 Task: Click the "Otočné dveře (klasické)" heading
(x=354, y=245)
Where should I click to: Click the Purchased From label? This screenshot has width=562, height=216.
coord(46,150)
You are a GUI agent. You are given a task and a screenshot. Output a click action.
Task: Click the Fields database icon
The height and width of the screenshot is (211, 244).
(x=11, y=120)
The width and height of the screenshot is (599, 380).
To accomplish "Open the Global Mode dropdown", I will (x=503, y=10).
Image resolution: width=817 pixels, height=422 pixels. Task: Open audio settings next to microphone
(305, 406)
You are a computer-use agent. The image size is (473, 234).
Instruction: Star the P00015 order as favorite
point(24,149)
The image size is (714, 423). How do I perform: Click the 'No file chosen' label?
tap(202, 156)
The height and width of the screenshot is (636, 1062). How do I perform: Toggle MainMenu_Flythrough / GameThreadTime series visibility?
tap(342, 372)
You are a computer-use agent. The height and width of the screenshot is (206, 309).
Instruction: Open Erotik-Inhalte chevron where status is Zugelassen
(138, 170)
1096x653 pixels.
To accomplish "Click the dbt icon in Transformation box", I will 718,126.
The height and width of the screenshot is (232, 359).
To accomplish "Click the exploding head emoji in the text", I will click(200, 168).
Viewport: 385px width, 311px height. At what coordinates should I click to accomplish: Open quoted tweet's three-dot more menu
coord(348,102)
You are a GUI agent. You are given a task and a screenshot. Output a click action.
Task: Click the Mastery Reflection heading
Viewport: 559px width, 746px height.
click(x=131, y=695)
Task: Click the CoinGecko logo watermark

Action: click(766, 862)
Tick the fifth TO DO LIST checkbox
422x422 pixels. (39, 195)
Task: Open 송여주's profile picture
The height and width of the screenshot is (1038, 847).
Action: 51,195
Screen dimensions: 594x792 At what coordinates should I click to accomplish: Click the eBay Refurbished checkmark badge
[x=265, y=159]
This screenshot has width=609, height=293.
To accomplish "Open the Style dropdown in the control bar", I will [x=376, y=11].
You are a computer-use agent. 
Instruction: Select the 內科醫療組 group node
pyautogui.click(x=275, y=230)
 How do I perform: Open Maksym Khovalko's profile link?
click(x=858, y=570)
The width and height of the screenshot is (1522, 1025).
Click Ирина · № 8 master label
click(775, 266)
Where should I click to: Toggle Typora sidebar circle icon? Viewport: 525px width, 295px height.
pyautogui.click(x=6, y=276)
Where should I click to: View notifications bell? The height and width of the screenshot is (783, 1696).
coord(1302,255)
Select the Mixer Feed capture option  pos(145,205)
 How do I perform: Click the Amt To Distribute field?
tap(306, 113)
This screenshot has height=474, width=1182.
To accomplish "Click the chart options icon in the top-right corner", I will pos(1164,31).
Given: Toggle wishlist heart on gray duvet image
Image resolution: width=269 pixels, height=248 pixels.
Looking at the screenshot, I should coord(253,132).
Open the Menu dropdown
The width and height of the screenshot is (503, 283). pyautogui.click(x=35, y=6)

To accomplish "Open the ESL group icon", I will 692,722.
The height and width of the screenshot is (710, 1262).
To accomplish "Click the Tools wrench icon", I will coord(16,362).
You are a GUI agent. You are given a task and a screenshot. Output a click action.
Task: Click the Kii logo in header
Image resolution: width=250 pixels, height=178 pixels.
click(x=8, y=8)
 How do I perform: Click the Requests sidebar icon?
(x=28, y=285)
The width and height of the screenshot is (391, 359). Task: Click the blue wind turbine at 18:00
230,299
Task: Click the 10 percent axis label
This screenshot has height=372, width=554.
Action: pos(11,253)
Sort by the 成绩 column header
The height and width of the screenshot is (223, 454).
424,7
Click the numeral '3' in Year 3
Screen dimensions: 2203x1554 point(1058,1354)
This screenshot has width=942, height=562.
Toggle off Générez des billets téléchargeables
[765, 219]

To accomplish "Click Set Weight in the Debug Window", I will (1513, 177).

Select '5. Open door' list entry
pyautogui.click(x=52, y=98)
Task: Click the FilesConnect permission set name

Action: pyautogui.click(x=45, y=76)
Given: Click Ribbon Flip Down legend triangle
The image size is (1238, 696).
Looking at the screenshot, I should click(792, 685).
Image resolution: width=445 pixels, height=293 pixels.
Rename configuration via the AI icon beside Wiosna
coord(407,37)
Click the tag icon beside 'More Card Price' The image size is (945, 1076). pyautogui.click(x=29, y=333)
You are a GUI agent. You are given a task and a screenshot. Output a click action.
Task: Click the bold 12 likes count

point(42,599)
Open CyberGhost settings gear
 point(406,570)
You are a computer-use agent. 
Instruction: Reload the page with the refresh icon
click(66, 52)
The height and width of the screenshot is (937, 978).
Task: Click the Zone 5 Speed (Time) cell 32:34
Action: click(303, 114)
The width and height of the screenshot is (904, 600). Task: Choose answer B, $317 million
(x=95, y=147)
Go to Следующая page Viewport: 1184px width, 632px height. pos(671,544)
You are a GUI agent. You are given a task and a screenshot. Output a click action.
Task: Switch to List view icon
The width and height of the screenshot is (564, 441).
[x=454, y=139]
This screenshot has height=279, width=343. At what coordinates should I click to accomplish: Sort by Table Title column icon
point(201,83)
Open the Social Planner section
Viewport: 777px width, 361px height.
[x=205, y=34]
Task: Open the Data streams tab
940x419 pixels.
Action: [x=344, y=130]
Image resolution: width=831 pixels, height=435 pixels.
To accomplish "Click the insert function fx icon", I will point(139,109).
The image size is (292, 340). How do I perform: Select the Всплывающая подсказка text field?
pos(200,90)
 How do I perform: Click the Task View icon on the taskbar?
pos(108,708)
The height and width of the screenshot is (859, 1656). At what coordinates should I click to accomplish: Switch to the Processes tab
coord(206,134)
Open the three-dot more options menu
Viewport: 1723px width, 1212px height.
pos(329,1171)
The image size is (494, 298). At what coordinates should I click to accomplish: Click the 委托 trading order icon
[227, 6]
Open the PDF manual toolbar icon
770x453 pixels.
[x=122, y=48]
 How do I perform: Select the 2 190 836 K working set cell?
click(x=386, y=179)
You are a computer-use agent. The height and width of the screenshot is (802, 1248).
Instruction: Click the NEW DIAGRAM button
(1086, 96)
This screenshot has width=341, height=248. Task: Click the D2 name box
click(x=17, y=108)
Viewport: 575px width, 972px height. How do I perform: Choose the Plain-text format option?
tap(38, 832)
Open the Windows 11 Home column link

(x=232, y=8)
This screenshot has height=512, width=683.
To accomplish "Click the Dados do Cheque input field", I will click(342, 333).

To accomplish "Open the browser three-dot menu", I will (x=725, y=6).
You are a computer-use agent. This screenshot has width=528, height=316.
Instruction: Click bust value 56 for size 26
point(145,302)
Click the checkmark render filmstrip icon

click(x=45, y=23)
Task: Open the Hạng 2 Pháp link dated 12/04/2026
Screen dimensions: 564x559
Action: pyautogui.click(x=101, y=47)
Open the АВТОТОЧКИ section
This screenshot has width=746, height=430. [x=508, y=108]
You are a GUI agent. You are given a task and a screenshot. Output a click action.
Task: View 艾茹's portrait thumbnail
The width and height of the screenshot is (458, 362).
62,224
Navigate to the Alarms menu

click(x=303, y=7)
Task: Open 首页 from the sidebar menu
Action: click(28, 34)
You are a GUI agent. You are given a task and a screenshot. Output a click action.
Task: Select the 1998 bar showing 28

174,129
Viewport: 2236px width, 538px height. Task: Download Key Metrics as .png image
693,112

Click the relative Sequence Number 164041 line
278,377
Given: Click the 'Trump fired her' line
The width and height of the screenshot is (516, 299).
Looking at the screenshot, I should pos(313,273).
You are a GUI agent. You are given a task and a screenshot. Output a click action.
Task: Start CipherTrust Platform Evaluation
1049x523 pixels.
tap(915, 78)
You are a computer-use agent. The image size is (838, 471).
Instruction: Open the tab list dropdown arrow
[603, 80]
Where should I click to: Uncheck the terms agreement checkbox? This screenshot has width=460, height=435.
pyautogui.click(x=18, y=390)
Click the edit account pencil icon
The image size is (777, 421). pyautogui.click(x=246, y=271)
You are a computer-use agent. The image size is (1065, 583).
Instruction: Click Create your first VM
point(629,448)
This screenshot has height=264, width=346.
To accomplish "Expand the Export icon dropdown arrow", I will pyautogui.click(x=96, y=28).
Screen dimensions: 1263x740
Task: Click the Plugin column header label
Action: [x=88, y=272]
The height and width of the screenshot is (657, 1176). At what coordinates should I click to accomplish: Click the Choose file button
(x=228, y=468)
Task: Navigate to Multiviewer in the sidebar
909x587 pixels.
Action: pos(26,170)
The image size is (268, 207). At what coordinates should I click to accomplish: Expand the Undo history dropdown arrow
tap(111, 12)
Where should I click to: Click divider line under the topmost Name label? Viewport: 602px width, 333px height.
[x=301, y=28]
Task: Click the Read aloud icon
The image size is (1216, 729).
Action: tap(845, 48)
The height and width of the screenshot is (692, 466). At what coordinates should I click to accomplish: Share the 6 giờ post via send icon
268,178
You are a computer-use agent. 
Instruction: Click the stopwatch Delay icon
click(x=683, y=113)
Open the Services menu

SET TASK: Swap "wrench" for "hammer" in the part of the material that opens with the line containing "I will 692,722." and closes with the line containing "(x=28, y=285)". Give back only those lines, with nothing else changed.

ANSWER TO THE TASK:
To accomplish "Open the ESL group icon", I will 692,722.
The height and width of the screenshot is (710, 1262).
To accomplish "Click the Tools hammer icon", I will coord(16,362).
You are a GUI agent. You are given a task and a screenshot. Output a click action.
Task: Click the Kii logo in header
Image resolution: width=250 pixels, height=178 pixels.
click(x=8, y=8)
 How do I perform: Click the Requests sidebar icon?
(x=28, y=285)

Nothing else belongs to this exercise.